- 1 kg chicken drumsticks, without skin and bone.
- 15 ml (1 tbsp) honey
- 7.5 ml (1½ t) paprika
- 45 ml (2 tbsp) olive oil
- salt and pepper
- 1 green chili, finely chopped
- 75 g peanuts, lightly toasted
- 30 ml (1 tbsp) sweet chili sauce
- 250 ml (1 c) coconut cream
- 60 ml (¼ c) soy sauce
- 30 ml (2 tbsp) peanut butter
- 10 ml (2 tsp) hemp seed
1 Place the chicken drumsticks in a medium mixing bowl, season with salt and pepper, add the honey, pepper and 30 ml of olive oil and rest aside for 30 minutes.
2 Mix the remaining 15 ml olive oil and chili in a small bowl.
3 Heat the peanut, sweet chili sauce, coconut cream, soy sauce, peanut butter and hemp seed in a saucepan over medium heat until boiling. Remove from heat and set aside.

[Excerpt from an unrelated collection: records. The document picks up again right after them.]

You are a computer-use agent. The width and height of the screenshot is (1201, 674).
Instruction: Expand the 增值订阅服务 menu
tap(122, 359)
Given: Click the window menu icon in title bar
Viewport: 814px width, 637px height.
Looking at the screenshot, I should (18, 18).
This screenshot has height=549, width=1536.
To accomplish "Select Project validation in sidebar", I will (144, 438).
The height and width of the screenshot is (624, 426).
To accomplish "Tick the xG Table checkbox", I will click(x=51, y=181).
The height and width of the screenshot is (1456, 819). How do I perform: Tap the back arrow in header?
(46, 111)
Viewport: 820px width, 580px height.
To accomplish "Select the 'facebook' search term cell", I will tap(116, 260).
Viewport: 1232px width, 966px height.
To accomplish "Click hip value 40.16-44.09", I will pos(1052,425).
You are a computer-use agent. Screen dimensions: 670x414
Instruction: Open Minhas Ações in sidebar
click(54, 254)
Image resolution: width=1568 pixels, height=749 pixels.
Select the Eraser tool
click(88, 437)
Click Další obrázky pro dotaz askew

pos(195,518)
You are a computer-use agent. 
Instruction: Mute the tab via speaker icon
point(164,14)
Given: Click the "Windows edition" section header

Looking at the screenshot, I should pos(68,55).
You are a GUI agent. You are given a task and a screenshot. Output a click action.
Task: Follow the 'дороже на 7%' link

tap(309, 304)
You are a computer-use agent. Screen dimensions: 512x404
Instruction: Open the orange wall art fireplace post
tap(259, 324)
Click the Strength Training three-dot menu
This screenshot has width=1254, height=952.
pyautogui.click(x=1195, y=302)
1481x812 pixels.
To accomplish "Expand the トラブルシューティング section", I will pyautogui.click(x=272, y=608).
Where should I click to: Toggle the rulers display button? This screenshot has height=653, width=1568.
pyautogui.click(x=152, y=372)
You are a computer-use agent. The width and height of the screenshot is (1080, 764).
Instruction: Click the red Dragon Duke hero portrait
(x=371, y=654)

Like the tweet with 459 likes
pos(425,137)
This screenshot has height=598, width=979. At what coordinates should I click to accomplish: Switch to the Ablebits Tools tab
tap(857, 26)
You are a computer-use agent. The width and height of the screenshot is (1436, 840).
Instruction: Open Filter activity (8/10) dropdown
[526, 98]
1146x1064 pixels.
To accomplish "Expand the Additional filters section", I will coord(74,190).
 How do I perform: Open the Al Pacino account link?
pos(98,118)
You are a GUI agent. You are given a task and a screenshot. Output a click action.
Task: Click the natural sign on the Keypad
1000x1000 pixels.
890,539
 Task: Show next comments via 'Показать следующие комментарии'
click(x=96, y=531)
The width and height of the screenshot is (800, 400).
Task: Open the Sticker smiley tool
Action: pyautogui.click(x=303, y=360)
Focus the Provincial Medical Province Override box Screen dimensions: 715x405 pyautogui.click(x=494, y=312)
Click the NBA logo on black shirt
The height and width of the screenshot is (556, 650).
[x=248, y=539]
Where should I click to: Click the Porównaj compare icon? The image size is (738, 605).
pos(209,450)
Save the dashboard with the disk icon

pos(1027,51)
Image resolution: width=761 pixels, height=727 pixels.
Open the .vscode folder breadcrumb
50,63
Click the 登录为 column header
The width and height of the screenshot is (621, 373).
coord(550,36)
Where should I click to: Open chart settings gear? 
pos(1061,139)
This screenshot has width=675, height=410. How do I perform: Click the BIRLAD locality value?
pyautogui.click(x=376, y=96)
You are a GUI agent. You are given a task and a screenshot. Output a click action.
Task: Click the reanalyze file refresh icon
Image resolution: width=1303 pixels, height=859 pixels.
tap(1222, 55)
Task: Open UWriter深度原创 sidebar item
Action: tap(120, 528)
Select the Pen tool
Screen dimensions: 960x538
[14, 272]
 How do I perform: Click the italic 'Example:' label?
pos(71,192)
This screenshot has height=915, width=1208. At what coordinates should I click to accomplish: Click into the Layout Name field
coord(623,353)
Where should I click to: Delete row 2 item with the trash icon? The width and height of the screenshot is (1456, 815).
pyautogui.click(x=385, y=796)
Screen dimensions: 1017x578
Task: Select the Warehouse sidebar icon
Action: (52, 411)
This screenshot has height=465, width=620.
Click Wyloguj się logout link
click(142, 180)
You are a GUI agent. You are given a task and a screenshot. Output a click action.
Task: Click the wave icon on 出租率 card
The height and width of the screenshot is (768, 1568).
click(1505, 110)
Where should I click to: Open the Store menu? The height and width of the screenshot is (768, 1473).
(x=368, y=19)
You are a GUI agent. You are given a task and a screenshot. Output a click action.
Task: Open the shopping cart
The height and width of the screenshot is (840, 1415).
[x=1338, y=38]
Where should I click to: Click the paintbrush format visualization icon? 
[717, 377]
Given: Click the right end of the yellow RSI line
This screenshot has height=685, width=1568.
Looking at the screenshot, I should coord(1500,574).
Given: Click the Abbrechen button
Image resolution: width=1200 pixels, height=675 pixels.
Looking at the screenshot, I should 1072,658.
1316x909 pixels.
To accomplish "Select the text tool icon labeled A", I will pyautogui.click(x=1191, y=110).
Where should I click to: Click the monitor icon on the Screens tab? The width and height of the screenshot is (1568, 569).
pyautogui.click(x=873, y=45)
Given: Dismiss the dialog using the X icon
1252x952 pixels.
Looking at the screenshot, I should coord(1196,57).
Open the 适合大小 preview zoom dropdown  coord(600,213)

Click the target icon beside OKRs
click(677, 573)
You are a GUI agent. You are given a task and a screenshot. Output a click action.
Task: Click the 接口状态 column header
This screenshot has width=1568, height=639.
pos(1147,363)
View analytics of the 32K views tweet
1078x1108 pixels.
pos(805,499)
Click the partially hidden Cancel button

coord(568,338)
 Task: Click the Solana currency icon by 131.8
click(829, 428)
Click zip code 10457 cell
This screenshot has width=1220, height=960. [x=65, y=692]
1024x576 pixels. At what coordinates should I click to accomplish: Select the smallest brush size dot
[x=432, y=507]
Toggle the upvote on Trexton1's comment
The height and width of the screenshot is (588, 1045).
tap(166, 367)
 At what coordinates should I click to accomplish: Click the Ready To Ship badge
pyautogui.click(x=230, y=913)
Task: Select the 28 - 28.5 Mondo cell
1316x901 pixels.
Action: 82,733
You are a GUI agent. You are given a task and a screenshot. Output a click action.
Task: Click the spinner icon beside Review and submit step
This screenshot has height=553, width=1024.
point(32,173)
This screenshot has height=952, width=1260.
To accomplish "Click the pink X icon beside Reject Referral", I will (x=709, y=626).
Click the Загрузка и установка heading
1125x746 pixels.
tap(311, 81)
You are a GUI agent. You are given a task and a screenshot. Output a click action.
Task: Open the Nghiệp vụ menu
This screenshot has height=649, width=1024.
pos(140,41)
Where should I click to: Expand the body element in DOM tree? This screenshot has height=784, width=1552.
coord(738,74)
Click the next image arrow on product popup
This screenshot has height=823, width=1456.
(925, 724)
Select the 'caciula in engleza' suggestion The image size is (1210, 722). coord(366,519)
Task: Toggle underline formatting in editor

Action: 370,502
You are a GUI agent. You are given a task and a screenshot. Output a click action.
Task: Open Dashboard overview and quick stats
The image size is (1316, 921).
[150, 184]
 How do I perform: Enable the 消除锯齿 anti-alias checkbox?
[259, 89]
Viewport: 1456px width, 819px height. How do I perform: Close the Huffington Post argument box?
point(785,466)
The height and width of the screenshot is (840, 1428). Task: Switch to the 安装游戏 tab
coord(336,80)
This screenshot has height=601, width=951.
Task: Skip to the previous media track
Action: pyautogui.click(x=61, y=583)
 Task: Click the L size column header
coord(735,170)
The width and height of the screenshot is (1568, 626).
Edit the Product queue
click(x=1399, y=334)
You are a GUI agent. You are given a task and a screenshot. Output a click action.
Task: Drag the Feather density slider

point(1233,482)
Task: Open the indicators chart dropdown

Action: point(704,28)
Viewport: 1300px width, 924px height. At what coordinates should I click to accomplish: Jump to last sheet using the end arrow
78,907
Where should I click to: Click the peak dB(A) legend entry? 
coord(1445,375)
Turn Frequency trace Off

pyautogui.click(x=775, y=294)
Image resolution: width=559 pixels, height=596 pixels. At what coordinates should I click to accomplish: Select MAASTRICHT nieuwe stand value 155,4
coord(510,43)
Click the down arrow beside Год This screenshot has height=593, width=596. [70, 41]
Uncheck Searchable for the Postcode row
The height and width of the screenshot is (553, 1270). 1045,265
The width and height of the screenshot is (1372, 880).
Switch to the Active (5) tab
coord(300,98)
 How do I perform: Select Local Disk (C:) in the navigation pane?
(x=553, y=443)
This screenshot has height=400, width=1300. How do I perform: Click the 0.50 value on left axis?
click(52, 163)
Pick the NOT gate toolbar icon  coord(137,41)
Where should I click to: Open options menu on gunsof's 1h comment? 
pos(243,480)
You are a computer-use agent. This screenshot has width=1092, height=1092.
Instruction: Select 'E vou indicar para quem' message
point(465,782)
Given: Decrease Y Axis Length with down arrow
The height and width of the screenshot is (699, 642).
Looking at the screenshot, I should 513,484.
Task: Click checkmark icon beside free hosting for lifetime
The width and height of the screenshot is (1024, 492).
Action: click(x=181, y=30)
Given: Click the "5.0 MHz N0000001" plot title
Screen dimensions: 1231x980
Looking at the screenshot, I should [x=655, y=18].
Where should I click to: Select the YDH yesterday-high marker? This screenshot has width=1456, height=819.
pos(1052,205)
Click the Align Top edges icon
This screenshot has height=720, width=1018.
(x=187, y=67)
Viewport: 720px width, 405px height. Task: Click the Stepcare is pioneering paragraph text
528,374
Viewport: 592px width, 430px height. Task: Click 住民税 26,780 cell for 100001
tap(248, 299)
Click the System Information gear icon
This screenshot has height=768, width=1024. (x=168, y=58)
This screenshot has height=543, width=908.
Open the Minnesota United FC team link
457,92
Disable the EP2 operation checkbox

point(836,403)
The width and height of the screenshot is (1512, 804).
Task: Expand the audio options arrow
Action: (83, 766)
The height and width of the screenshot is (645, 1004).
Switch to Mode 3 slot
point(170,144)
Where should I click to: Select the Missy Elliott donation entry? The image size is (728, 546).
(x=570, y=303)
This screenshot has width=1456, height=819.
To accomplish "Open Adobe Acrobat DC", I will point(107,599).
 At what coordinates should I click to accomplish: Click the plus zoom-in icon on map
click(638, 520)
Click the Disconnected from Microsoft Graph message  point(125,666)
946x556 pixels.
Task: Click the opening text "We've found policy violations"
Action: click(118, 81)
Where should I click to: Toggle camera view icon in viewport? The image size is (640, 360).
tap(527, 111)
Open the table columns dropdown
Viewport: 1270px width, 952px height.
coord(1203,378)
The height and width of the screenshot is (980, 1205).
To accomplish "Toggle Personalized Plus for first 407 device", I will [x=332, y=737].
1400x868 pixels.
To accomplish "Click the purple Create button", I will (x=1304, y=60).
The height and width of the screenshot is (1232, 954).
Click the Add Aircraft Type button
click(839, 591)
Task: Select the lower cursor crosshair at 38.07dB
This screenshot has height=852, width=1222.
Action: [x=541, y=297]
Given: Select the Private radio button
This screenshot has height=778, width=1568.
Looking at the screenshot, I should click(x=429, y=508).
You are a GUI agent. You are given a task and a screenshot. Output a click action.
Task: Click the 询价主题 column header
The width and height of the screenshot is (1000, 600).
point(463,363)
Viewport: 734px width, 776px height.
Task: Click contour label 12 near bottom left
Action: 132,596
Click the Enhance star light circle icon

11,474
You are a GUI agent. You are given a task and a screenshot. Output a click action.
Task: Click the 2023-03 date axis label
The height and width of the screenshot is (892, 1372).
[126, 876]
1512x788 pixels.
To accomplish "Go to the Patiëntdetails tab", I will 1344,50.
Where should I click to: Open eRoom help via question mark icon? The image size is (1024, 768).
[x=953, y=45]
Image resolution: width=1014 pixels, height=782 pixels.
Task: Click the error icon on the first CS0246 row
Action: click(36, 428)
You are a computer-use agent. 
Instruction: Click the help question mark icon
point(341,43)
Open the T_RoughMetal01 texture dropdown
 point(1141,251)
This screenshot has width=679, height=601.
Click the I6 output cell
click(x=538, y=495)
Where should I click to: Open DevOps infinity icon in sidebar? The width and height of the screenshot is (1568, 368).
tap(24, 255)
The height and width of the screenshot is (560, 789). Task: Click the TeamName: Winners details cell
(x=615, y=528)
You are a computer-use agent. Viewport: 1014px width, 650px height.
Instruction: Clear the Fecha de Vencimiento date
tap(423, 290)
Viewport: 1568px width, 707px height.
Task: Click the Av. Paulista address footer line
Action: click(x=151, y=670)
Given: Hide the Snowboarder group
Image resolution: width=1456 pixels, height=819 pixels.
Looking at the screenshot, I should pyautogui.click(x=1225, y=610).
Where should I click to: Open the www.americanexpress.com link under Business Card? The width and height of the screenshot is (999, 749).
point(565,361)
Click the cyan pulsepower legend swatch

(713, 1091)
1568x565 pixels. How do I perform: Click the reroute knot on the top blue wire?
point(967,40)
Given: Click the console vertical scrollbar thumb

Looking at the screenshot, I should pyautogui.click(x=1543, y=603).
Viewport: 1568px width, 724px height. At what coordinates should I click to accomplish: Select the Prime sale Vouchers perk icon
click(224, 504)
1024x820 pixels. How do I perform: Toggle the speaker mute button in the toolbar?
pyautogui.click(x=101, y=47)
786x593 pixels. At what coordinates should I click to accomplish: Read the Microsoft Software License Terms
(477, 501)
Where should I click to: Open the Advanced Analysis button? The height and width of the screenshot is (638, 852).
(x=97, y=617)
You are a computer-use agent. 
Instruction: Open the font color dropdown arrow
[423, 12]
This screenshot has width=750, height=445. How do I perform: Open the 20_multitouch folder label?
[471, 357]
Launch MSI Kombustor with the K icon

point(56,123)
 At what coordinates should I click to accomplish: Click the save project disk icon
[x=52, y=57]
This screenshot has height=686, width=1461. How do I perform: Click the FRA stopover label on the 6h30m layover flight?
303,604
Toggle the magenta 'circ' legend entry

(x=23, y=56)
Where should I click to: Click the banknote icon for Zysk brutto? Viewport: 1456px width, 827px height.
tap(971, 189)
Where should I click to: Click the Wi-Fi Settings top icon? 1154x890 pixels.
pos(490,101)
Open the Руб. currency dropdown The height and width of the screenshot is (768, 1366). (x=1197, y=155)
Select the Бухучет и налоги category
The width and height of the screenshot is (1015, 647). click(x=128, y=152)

4 Thread the chicken on 6 kebab skewers and cook in a griddle pan over high heat for 10 minutes or until golden brown.
5 Coat the chicken with green chili oil and fry for 2 minutes on each side or until done.
6 Serve the chicken kebabs with peanut sauce with ancient grain salad.
Ancient grain salad
This salad is super nutritious! We bought butternut noodles and added it to the salad.
- 500 g butternut, cubed
- 2 yellow peppers, halved and seeded
- 30 ml (2 tbsp) olive oil
- salt and pepper
- 250 g baby carrots
- 2 maize kernels cut from the cob
- 100 g freekeh (cereal food made from green durum wheat, cook it for 40-45 min in 3 cups salted water)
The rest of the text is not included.